━━━ LISTED ENTRIES ━━━
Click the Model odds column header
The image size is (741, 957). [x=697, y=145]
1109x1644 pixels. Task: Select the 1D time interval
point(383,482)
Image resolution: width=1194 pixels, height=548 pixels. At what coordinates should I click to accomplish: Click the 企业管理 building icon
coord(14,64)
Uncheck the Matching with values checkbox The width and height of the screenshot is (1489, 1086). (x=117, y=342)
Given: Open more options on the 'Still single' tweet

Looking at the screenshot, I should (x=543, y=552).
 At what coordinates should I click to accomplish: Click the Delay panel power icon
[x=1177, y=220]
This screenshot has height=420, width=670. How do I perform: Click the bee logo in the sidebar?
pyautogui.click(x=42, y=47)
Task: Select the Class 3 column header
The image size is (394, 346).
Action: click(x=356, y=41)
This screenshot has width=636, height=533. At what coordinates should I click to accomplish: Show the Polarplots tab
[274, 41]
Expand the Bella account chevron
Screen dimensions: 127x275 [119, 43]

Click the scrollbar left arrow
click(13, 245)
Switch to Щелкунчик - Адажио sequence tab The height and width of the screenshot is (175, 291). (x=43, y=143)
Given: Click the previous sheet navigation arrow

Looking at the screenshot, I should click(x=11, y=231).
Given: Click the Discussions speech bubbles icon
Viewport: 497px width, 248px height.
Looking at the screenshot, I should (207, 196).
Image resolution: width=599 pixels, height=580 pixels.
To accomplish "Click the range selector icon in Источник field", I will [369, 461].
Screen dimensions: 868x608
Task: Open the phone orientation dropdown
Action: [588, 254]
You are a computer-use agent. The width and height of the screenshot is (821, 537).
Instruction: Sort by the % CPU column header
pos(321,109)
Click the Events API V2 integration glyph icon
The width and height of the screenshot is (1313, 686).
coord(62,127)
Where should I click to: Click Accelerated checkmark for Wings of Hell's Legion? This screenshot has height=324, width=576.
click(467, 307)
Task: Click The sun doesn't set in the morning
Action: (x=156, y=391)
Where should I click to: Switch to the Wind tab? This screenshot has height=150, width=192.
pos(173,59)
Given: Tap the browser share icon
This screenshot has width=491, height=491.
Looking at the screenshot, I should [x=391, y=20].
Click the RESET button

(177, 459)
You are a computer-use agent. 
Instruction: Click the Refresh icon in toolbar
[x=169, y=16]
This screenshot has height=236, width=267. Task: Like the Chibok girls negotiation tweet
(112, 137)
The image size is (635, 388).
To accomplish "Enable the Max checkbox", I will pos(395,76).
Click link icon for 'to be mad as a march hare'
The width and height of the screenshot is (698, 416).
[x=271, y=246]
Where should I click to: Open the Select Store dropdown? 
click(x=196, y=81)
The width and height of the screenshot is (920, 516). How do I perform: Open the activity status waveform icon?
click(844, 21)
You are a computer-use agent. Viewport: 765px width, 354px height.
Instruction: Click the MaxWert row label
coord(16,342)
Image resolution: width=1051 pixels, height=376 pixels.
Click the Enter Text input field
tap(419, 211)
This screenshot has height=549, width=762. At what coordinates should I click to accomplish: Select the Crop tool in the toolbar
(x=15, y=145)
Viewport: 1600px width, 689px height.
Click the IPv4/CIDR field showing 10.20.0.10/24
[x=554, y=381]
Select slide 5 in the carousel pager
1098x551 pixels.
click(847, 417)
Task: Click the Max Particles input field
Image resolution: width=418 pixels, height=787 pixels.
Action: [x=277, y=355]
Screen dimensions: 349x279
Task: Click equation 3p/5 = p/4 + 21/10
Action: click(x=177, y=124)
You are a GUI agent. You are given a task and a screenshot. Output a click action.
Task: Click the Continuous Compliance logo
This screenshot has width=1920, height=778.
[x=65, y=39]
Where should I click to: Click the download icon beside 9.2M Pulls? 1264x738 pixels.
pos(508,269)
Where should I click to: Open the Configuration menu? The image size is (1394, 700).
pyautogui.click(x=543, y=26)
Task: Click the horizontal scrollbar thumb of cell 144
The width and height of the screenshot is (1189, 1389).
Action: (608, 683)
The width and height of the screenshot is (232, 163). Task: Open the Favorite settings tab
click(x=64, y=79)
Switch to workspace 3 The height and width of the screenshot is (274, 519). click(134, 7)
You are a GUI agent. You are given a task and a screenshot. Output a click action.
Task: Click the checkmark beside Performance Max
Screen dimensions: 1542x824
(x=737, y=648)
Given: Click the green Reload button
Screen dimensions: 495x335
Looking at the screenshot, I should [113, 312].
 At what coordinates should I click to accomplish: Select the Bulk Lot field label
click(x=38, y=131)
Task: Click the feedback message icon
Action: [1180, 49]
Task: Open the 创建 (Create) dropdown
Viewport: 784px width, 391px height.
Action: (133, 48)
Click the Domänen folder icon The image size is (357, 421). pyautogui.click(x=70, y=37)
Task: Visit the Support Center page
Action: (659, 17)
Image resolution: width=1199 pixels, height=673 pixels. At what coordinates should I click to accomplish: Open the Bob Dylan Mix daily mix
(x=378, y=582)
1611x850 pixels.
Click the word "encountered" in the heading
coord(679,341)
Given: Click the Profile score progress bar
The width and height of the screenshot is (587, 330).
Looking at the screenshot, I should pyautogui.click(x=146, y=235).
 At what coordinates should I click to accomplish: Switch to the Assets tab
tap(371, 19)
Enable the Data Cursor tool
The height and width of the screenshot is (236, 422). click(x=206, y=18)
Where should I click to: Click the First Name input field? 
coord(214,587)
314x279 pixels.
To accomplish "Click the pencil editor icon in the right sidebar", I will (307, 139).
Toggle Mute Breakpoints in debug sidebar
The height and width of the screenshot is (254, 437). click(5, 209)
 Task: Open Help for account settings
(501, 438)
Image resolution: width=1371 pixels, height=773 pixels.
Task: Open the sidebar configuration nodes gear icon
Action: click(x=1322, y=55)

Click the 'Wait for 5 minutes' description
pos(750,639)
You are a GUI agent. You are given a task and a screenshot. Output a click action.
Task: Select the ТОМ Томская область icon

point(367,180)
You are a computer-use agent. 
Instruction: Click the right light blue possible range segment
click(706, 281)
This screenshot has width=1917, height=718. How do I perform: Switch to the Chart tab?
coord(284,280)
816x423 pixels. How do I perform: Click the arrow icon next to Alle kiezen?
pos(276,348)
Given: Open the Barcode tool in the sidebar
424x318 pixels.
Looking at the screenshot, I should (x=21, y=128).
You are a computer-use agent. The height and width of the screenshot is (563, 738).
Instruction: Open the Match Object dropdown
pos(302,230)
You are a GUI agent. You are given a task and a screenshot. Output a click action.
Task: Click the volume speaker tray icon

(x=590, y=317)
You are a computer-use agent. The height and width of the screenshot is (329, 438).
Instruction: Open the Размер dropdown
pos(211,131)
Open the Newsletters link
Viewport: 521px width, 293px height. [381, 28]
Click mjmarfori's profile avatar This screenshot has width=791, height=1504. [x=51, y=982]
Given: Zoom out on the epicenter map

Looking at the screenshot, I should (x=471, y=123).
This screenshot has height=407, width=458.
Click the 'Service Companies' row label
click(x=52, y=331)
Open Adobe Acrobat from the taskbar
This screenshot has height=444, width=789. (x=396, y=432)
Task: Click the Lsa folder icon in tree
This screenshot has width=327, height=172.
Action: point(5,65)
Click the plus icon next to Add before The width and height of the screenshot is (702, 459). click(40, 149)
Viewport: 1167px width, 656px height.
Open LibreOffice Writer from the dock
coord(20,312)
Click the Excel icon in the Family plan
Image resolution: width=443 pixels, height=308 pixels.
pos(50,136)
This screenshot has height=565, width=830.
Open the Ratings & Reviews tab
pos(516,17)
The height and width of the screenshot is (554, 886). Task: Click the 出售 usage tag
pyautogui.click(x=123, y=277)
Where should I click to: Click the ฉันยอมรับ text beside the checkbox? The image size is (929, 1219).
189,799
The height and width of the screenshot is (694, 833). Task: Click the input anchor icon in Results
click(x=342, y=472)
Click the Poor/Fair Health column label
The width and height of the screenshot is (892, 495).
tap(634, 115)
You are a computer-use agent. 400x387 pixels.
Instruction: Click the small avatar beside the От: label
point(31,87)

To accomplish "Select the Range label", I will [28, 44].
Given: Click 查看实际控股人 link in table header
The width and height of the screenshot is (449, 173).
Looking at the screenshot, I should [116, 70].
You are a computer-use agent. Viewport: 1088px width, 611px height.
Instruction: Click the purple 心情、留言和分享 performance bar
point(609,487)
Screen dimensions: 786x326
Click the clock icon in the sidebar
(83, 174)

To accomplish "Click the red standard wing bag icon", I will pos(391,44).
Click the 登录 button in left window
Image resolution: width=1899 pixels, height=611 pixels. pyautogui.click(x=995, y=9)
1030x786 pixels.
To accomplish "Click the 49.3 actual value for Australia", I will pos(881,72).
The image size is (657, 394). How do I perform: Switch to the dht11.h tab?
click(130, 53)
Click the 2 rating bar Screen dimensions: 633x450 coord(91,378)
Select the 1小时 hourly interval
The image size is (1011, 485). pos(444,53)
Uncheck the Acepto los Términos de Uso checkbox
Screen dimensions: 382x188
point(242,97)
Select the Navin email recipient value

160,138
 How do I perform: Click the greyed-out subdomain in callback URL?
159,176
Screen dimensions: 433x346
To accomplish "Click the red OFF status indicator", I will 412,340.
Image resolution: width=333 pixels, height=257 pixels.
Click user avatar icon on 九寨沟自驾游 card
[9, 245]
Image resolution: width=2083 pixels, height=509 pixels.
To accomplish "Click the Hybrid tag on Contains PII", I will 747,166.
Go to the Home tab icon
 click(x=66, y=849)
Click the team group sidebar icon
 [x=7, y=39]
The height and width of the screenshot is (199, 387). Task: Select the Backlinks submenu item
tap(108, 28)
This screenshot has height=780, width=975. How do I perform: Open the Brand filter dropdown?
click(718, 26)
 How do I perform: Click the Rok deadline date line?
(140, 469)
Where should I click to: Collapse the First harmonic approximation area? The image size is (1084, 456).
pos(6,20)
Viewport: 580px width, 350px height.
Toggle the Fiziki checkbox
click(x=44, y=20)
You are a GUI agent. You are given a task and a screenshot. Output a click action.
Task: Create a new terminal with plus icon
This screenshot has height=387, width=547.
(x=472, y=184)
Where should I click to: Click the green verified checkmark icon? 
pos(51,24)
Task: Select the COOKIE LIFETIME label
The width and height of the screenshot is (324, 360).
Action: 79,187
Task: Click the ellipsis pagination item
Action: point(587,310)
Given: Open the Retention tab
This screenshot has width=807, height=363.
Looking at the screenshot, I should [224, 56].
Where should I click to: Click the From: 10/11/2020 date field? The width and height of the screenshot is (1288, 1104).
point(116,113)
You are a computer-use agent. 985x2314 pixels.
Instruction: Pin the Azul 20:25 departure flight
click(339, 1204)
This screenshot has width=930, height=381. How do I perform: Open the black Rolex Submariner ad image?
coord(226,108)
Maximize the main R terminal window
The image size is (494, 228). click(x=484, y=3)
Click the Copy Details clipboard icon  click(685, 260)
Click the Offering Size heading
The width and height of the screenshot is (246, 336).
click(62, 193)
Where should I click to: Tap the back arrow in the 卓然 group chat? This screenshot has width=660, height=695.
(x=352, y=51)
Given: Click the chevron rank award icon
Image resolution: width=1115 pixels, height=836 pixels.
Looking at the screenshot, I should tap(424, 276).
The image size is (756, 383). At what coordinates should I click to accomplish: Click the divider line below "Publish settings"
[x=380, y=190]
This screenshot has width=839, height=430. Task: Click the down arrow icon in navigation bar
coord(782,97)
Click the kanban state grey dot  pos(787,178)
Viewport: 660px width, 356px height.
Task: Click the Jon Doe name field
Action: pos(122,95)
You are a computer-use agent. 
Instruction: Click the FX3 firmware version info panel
━━━
ASSIGNED TASK: Within the listing above, the range opens at the line with "Click the Offering Size heading" and closes at the line with "Given: Click the chevron rank award icon". Reproduce exactly the lines of that range, including both ends.

EXERCISE SOLUTION:
Click the Offering Size heading
The width and height of the screenshot is (246, 336).
click(62, 193)
Where should I click to: Tap the back arrow in the 卓然 group chat? This screenshot has width=660, height=695.
(x=352, y=51)
Given: Click the chevron rank award icon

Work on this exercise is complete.